Será burrice? Será má-fé? Ou será simplesmente para convencer os leitores a comprar um livro, já que a qualidade literária não se vislumbra?

José Saramago, que talvez estivesse sentindo algum défice de atenção a precisar de ser corrigido, lá escreveu outro livro sobre a Bíblia e os personagens bíblicos, na sua cruzada contra o cristianismo e o judaísmo (ou na busca de mais uns tostões, o que é mais honorável do que a motivação anterior), mostrando a esses néscios que são os crentes que Deus é mau, dando como prova o Antigo Testamento. Como o faz? Com duas burrices titânicas.

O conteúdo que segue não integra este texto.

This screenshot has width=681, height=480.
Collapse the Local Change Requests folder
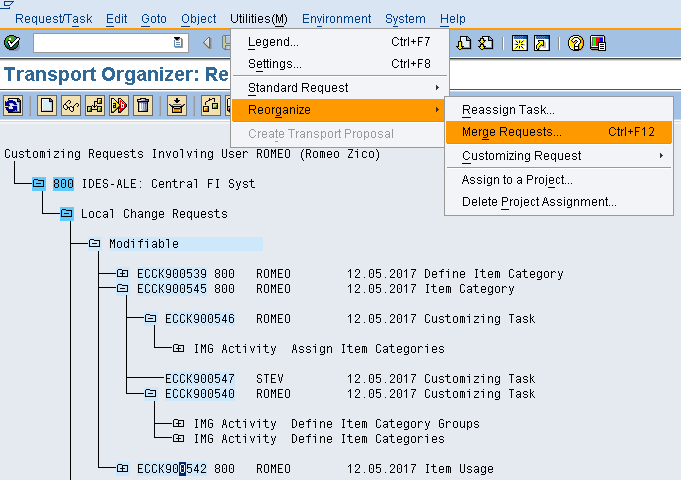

A primeira é tomar como factuais os relatos bíblicos. Sim, é verdade: os católicos há muito que têm como pacífico que a Bíblia é ‘apenas’ um livro teológico, cujo objectivo é salvífico e não proporcionar um curso de História ou de ciências naturais (áreas do conhecimento de resto desconhecidas durante a maior parte dos séculos em que os textos bíblicos foram sendo escritos). A Bíblia é mais ou menos fiel à história e aos factos consoante isso se adequa ou não à catequese sobre o que deveria ser a relação de Deus com o seu povo escolhido (e, depois, no Novo Testamento, com cada um de nós e a Igreja). Algo pacífico, como disse, há muito, para os católicos, mas alguns ateus ainda não conseguiram entender isto. Sejamos caridosos e dêmos-lhes todo o tempo que necessitarem.

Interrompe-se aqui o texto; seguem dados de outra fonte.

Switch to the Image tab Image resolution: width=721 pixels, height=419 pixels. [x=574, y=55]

A segunda é julgar a religiosidade e os valores de há mais de vinte séculos – que são os que estão estampados nos textos bíblicos – com as lentes do séc. XXI. Como é fastidioso repetir o óbvio, para este ponto recomendo este post, a propósito das incursões nada bem sucedidas de uma jornalista de causas pelo Deuteronómio.

Mas não são as burrices anti-católicas e anti-judaicas de Saramago que o tornam merecedor de ficar nos escaparates das livrarias em vez de em nossas casas, nem sequer o facto de não perceber do que escreve (como diz D. Manuel Clemente, qualquer introdução de uma Bíblia desfazia as dúvidas básicas de Saramago). Há muitos bons livros escritos, mais ou menos informados, que contraditam ou interpelam a Bíblia, e eu tendo a consumir o género. A razão para não ler Saramago é tratar-se de um mau escritor.

19 pensamentos sobre “Será burrice? Será má-fé? Ou será simplesmente para convencer os leitores a comprar um livro, já que a qualidade literária não se vislumbra?

  1. “A Bíblia é mais ou menos fiel à história e aos factos consoante isso se adequa ou não à catequese sobre o que deveria ser a relação de Deus com o seu povo escolhido (e, depois, no Novo Testamento, com cada um de nós e a Igreja). Algo pacífico, como disse, há muito, para os católicos,”

    (…)

    “A segunda é julgar a religiosidade e os valores de há mais de vinte séculos – que são os que estão estampados nos textos bíblicos – com as lentes do séc. XXI.”

    Mas esse relativismo cultural (no fundo, é disso que se trata) não implica, então, que a Biblia (e, pela mesma lógica, toda a doutrina das várias igrejas e religiões) não serve para nada?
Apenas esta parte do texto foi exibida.